Paul Mercer: As a frequent flyer, I’ve seen the issues with the red list for travel – which may even increase Covid transmission

4 Jun

Paul Mercer is the director of an international consultancy firm, and is a Charnwood Borough councillor.

The Government’s latest attempt to control people entering the UK from the countries on the “red list” involves directing flights from those countries to Terminal 3 at Heathrow Airport and then transporting them directly to quarantine hotels. Although this plan makes some sense, it is difficult to see how it will achieve much and may even increase the risk of transmission.

Over the past six months I have (legitimately) visited four countries, two of which are now on the red list, and I have seen the way in which the system has evolved at Heathrow. Most recently, having returned from Uganda, border force officers were dealing with arriving passengers far more effectively. In fact, arriving mid-morning the wait was less than it had been in pre-Covid days.

There are essentially three difficulties which this “red list terminal” plan fails to address.

The first is that of the 43 countries the majority do not fly directly into the UK. Passengers travelling from most of the red list countries are likely to transit through major European hubs and then fly into Heathrow on a European airline. Heathrow should have taken account of this and the present system, whereby red list passengers are weeded out of the queue, but those who have passed through “green” and “amber” hubs – from a red zone – will not have been identified.

Thus the problem that this queue system seeks to address – stopping red list passengers from mixing with those coming in from green and amber countries – is not fixed and could even worsen because it will give passengers a false sense of security.

The second problem is that regulations theoretically permit passengers transiting through red list countries to avoid going into quarantine hotels. Government guidance states that rules “could” apply but only if you “mix”, but it fails to specify what this means in practice. If, for instance, one is sitting at the front of the plane and does not come into contact with passengers from the red list country, one could credibly argue that no mixing has occurred and therefore not be sent to quarantine hotel.

Last week, while at Heathrow, I took the opportunity to ask two senior border force officers what this meant in practice. The first, a senior officer (the one with two pips), said that he had never seen this rule and complained that they were being “sent changes in the regulations virtually every day”; the second, a higher officer (one pip), likewise did not know and suggested that, perhaps, I should ask my MP for clarification.

The third problem is that dedicated terminal makes it possible to segregate some passengers from red list countries, but it may become easier for those who have transited through a non-red list country to deliberately avoid being identified. In my case, I was only asked by a congenial border force officer which countries I had visited without even looking at the entries in my passport. With some passengers having more than one passport there appears to be no obvious way to ascertain whether they had been in a red list country in the past 10 days if they have used two or more airlines.
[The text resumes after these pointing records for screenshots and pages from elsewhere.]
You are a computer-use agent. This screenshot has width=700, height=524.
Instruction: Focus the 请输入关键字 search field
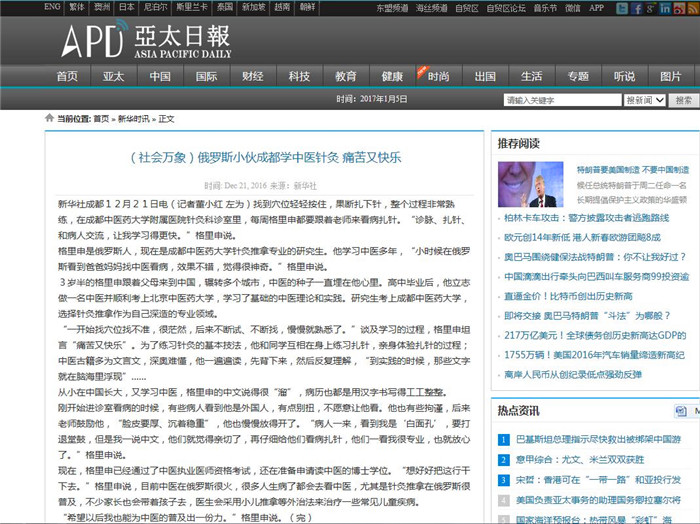click(x=562, y=100)
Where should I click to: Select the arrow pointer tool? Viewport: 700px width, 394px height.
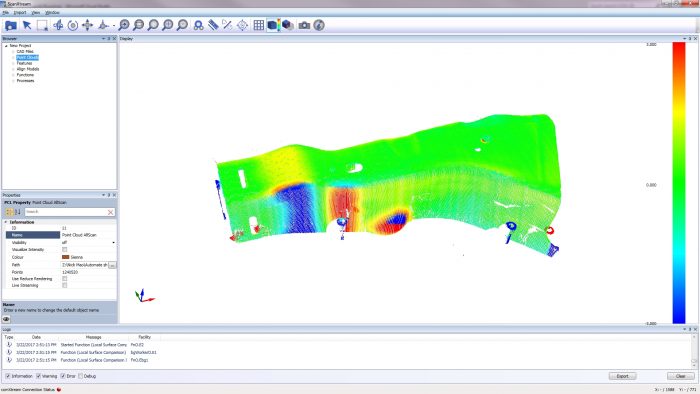click(x=27, y=25)
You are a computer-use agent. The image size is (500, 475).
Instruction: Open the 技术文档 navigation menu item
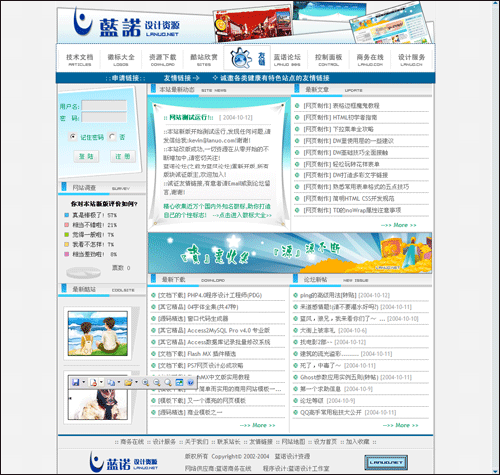click(80, 59)
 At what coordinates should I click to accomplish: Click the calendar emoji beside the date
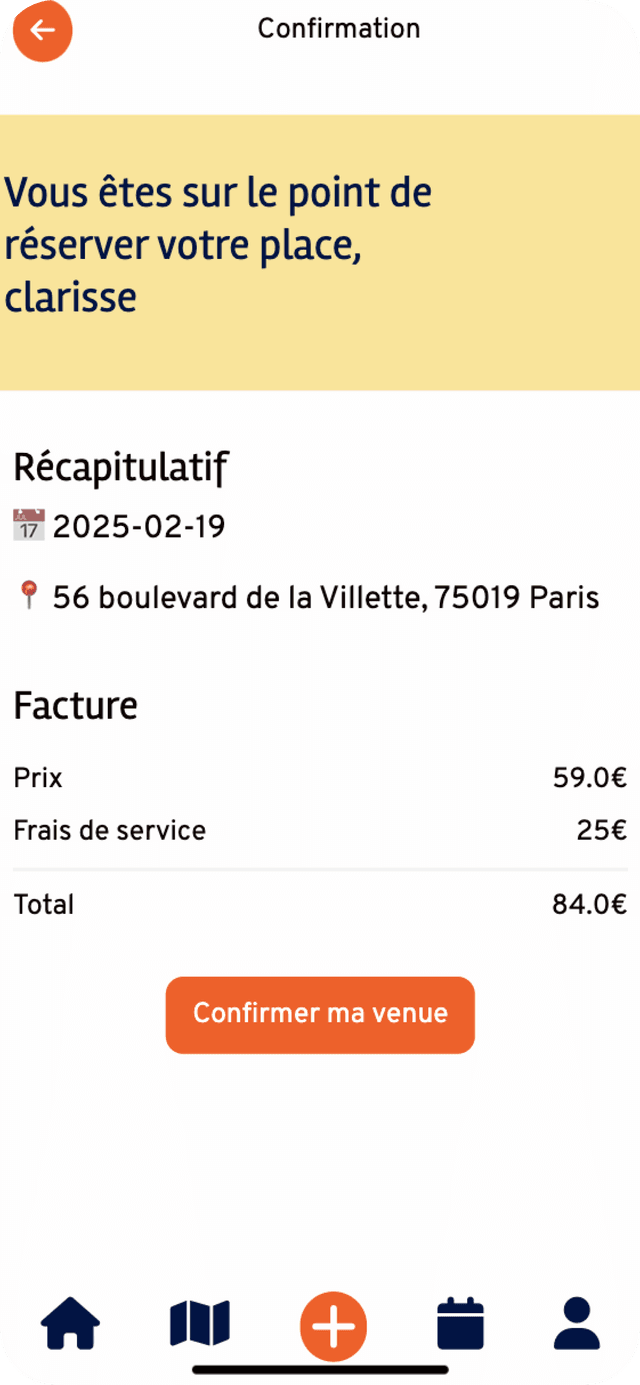tap(29, 525)
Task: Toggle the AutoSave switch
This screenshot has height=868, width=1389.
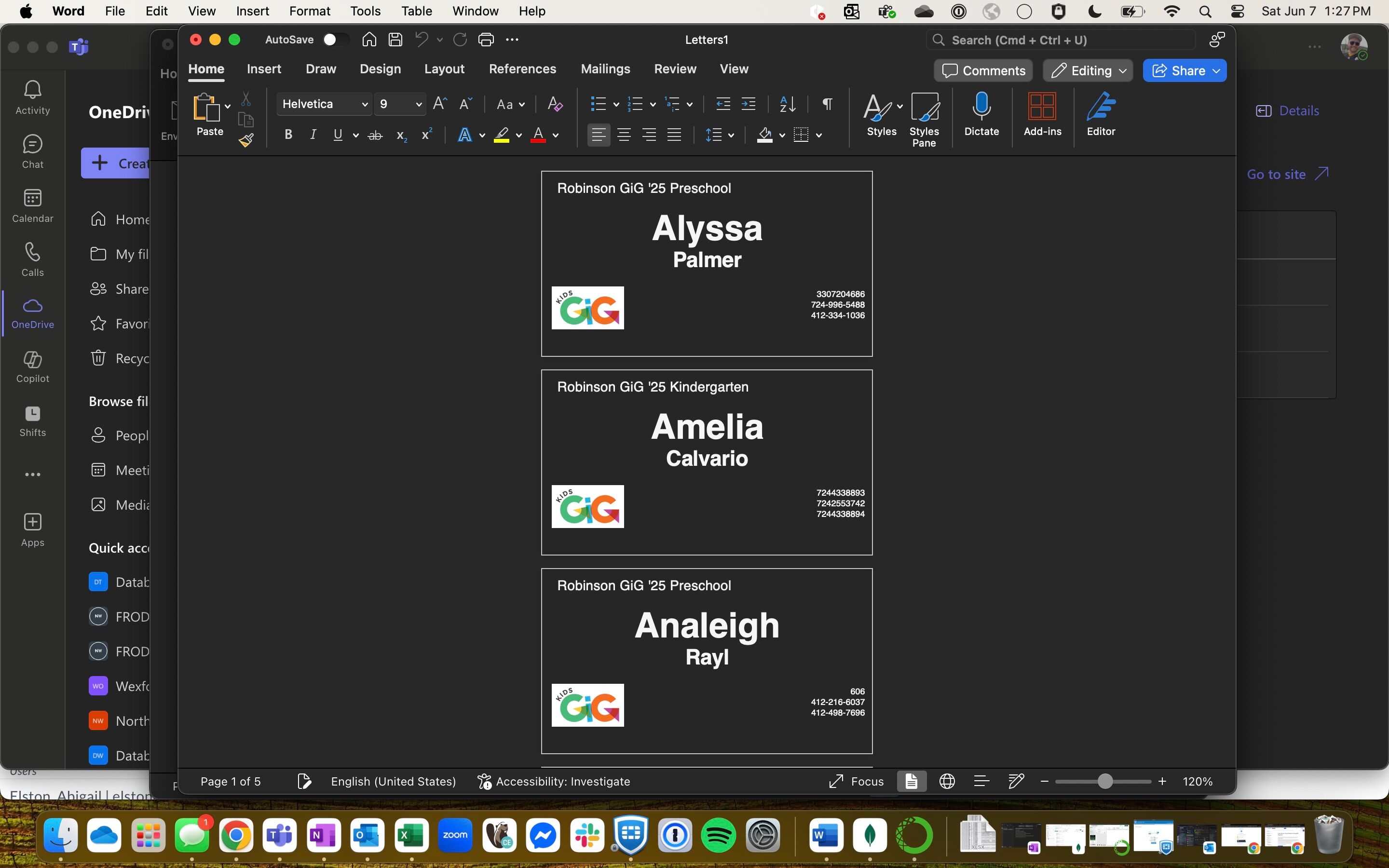Action: click(x=335, y=40)
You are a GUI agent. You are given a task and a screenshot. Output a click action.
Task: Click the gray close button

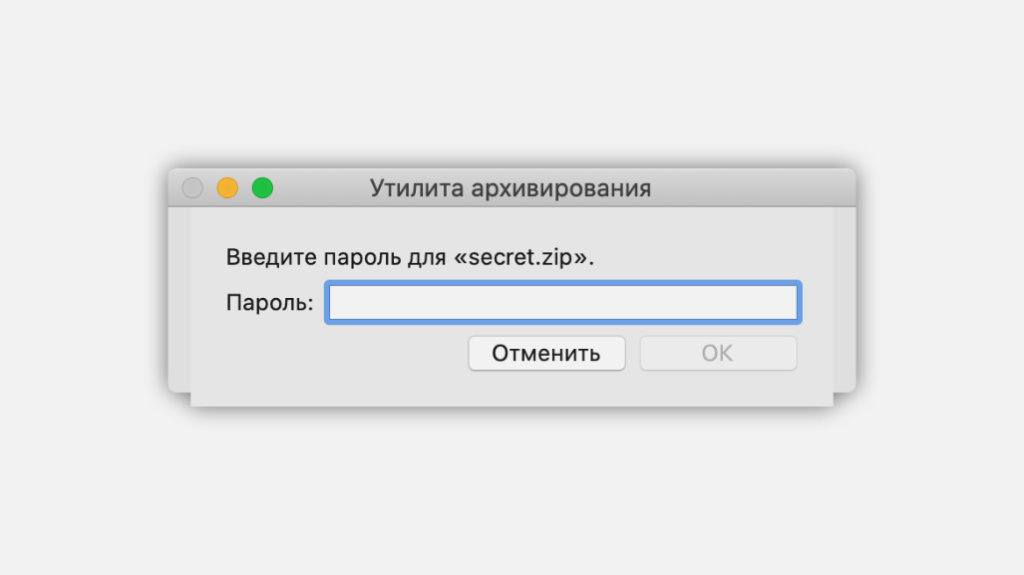point(193,188)
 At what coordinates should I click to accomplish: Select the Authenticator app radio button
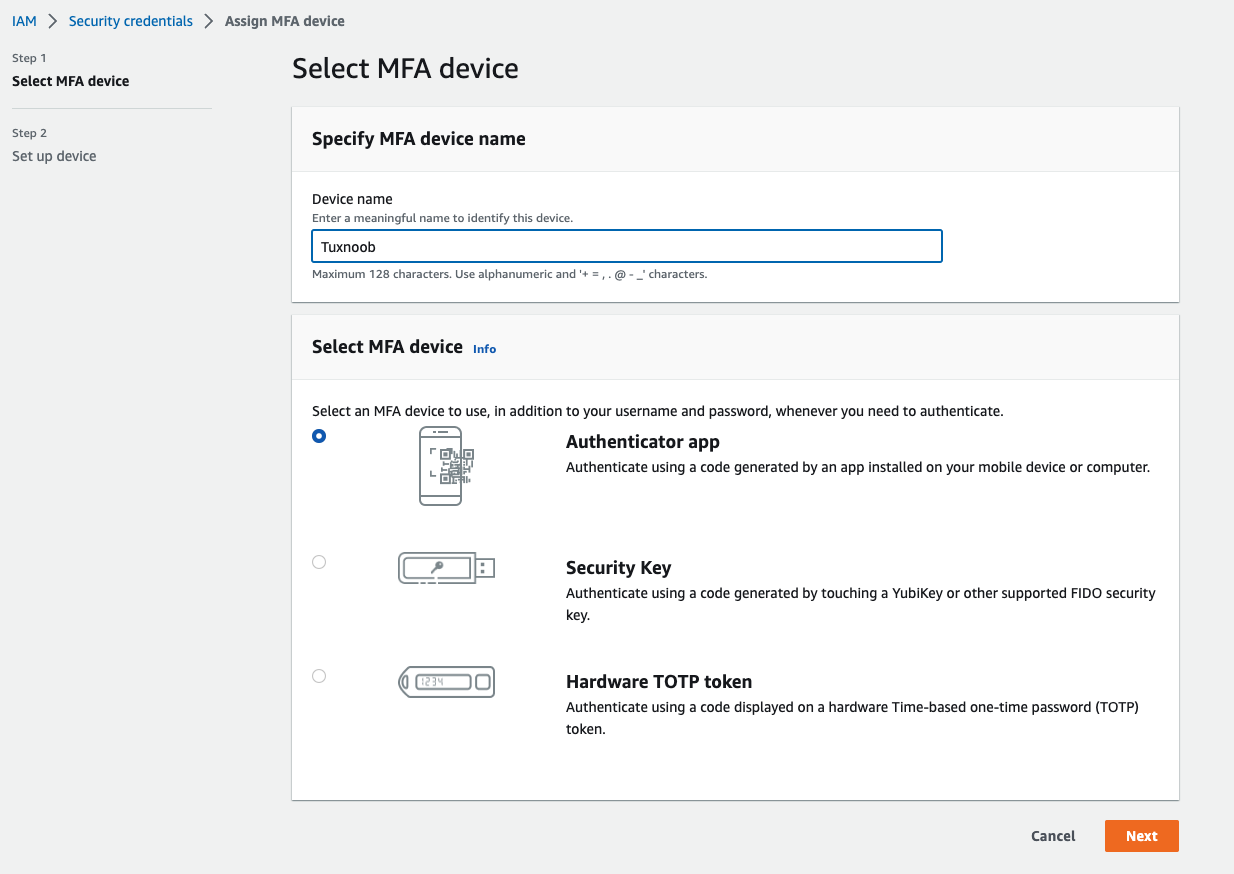[319, 436]
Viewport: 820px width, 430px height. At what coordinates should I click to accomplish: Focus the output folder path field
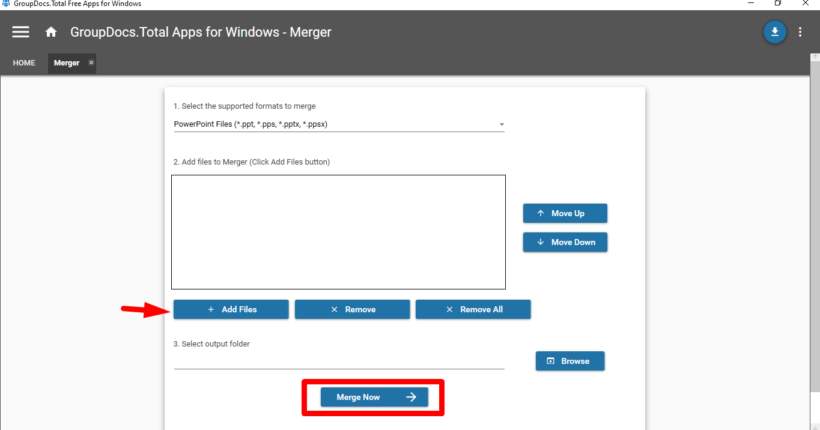point(338,361)
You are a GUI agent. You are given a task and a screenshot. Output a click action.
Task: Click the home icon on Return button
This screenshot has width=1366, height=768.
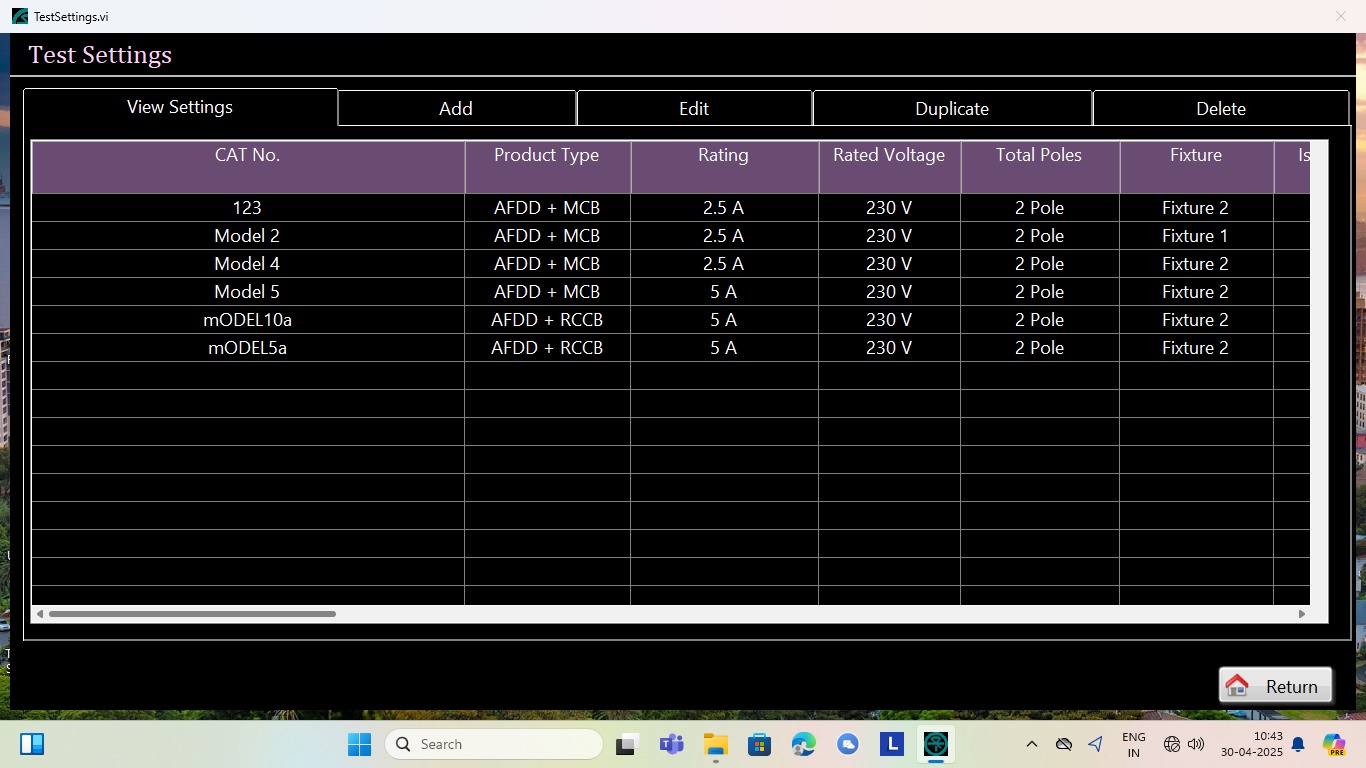1237,686
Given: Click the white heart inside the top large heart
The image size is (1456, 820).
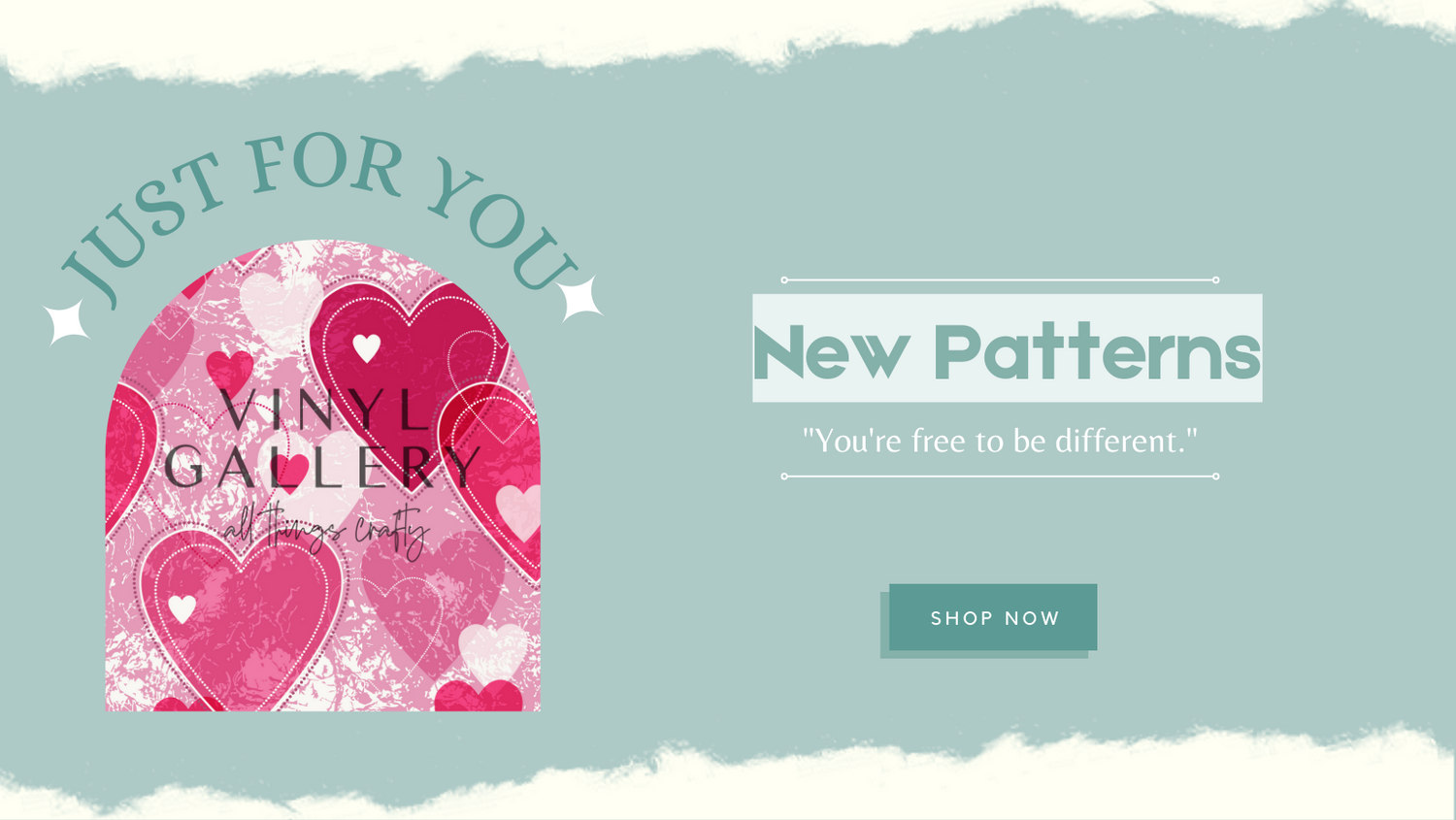Looking at the screenshot, I should pos(366,347).
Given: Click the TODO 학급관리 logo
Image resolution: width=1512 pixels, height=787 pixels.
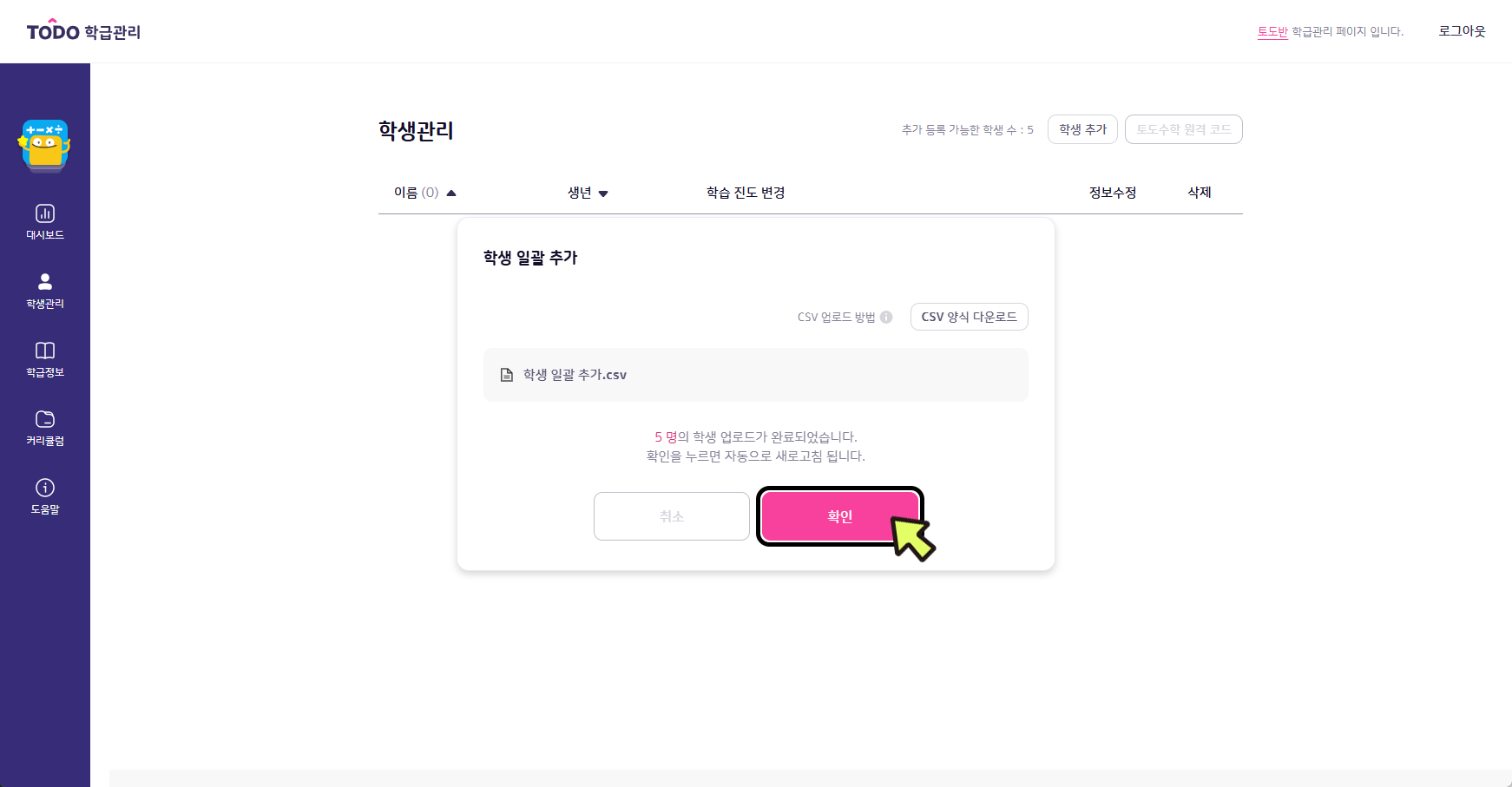Looking at the screenshot, I should (x=83, y=31).
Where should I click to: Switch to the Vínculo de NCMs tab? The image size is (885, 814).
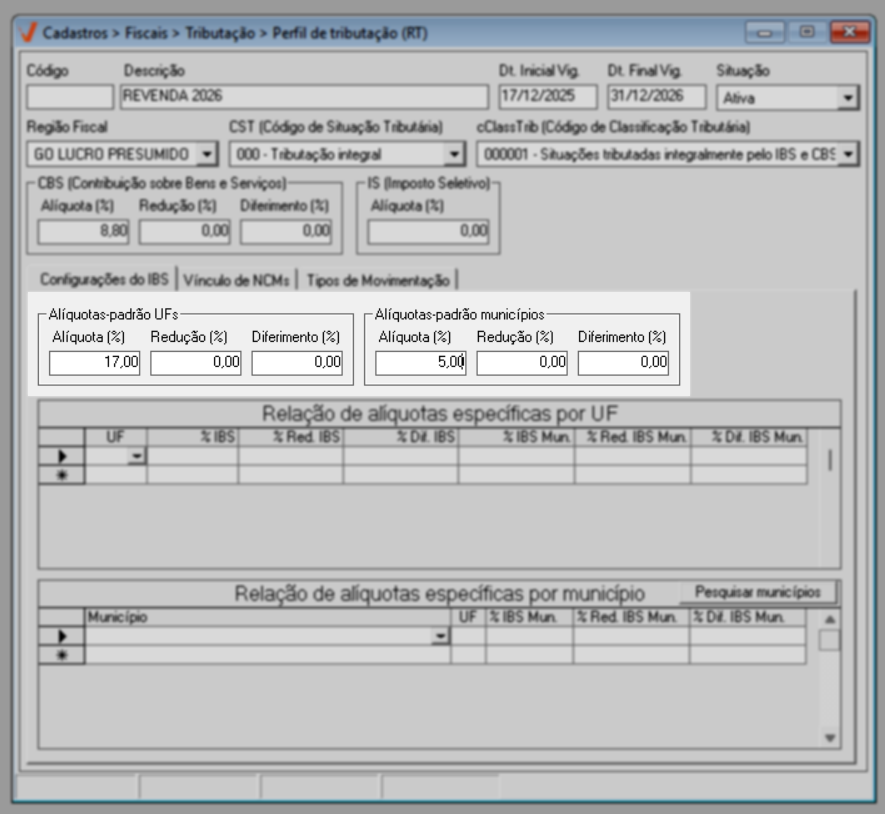pos(238,280)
The principal risk appears to be a concern that passengers from red list countries are mixing as they walk from the aircraft to the checking area. Unfortunately walk from many of the gates can often be more than 20 minutes, meaning that many passengers are often out of breath by the time they arrive – especially if they are concerned about long queues ahead. In the confined corridors this will only increase the chances of the virus spreading.

There is no easy solution to these issues but what is clear is that different countries are applying different standards and, in some cases, more rigorous than the UK. In Uganda, for instance, passengers can only enter the airport if their Covid test has been checked electronically, whereas for passengers leaving Britain the PCR test receives only a cursory glance at check-in. This offers the possibility of fast-tracking passengers coming in from countries which are known to have these more thorough checks.

Another change which would help identify anyone who was attempting to evade the quarantine hotel by using another passport would simply be to include a legal requirement on the “passenger locator form” to include all passports held.

The Government is never going to find the perfect solution to the challenge of preventing passengers carrying new variants of the virus arriving but the present system, and the latest changes, still do not properly help matters.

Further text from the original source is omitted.